Lakeland residents were happy when they learned that Amazon was building a large air cargo center at Lakeland Linder Airport that would bring in new jobs and fill city coffers. They were less happy when they started hearing the rumble of low-flying Boeing 737s and 767s several times a day after the facility opened last summer. It turns out that aircraft departing Linder are forced to fly beneath 2,000 feet until cleared to go higher by air traffic controllers in Tampa. A steeper ascent would produce less noise, and Mayor Bill Mutz sought relief by asking federal aviation officials to relax the altitude limits, even if it only applies at night and in the early morning. People who have dealt with the Federal Aviation Authority say a quick remedy shouldn’t be expected.

 

Hitting the Brakes: Lake Mirror Car Show May Be Exiting

Lakeland’s annual classic car show may have hit a dead end. MidFlorida Credit Union, which has sponsored and organized the show for the last three years, has bowed out. The financial institution is expanding its footprint well beyond its Lakeland base and says that the Lake Mirror auto show was consuming far too much of its staff and financial resources.

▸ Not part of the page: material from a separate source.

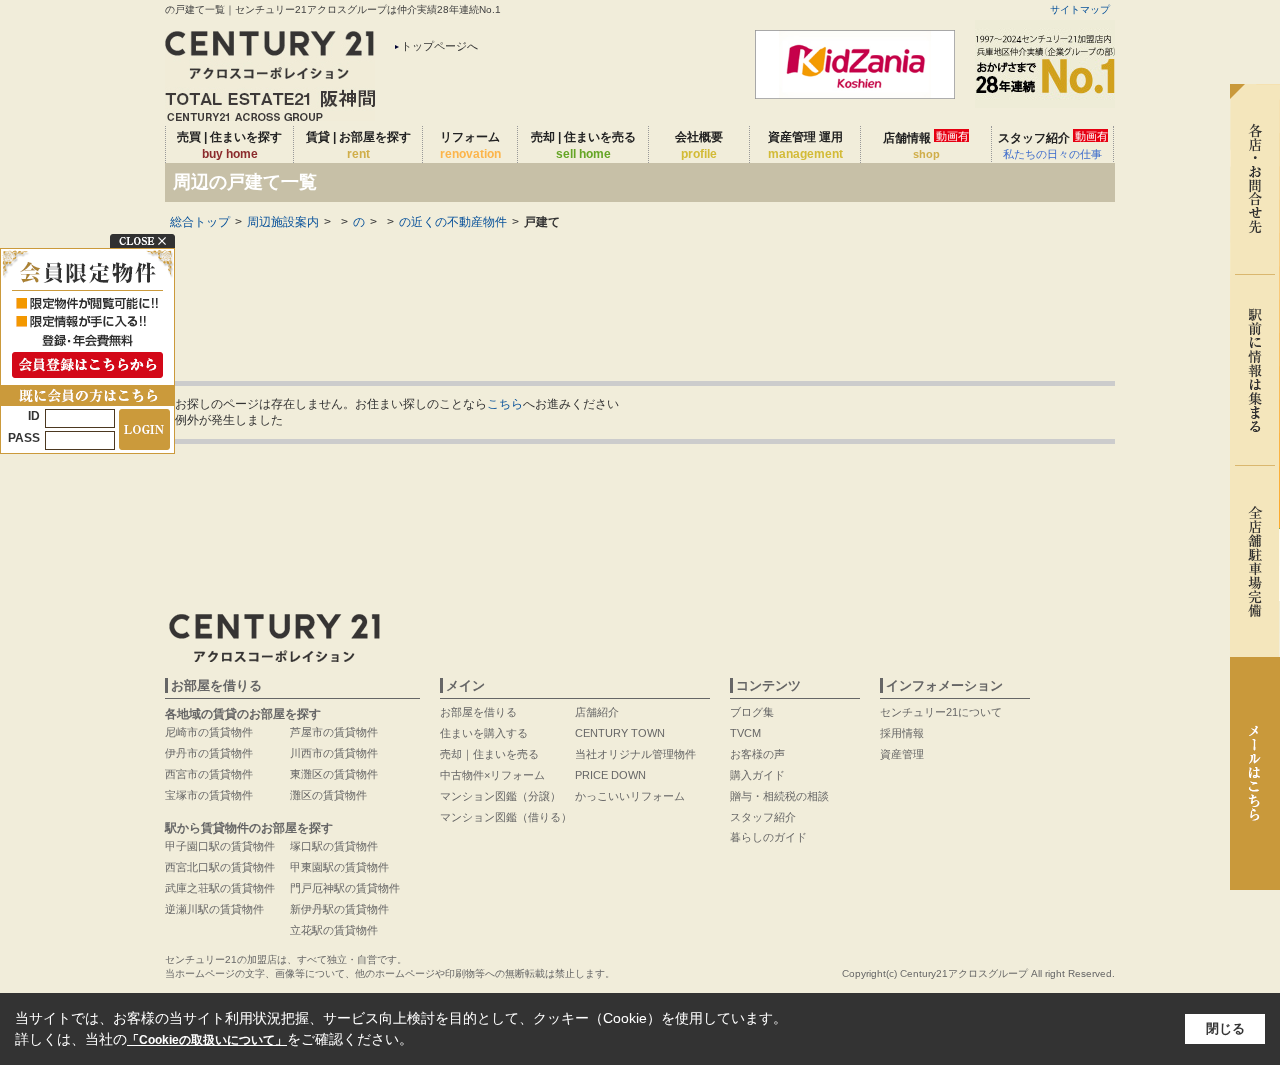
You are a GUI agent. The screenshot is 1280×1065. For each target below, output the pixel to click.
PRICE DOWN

MidFlorida took responsibility for the three-day October show after the retirement of Ford Heacock, who ran an insurance agency and founded the car classic 20 years ago. Ideas for keeping the show alive have included finding a sponsor who would be willing to produce an event slimmed down to one day and staying in a more confined area.

 

Plant Closing Ends Coal Era At City Utility

The era of burning coal to make electricity is about to end at Lakeland Electric. The city-owned utility plans to shut its McIntosh 3 power plant on March 31 and then disassemble it. The utility had earlier targeted fall 2024 to close the plant on the east side of Lake Parker. But utility executives said they could save $13.1 million by moving up the shut-down date. Most of the remaining generation at Lakeland Electric is powered by natural gas, but the utility is exploring next-generation fuel sources they hope to bring online by 2023. Until then, any gaps in power generation will be filled by Orlando Utilities Commission, under a contract approved by city commissioners in January. The plant closure is expected to result in the layoffs of around 60 employees; City Manager Shawn Sherrouse said managers are helping displaced workers find new jobs or get training.

 

Southwest Lakeland Apartments Approved Despite Objections

New apartments are needed in Southwest Lakeland to accommodate young professionals working in businesses popping up in that part of town, according to the developers of just such a complex. The proposed 300-unit Parkway Preserve complex would be placed along Airport Road near the entrance of the Carillon Lakes community. And the prospects of three-story apartments and traffic at their entrance has upset residents of the community of mostly single-family homes geared to the 55+ crowd. They took their objections to a meeting of the Lakeland City Commission, but commissioners sided with the developer in a 4-2 vote. There still could be a legal challenge involving ownership of the road into the development.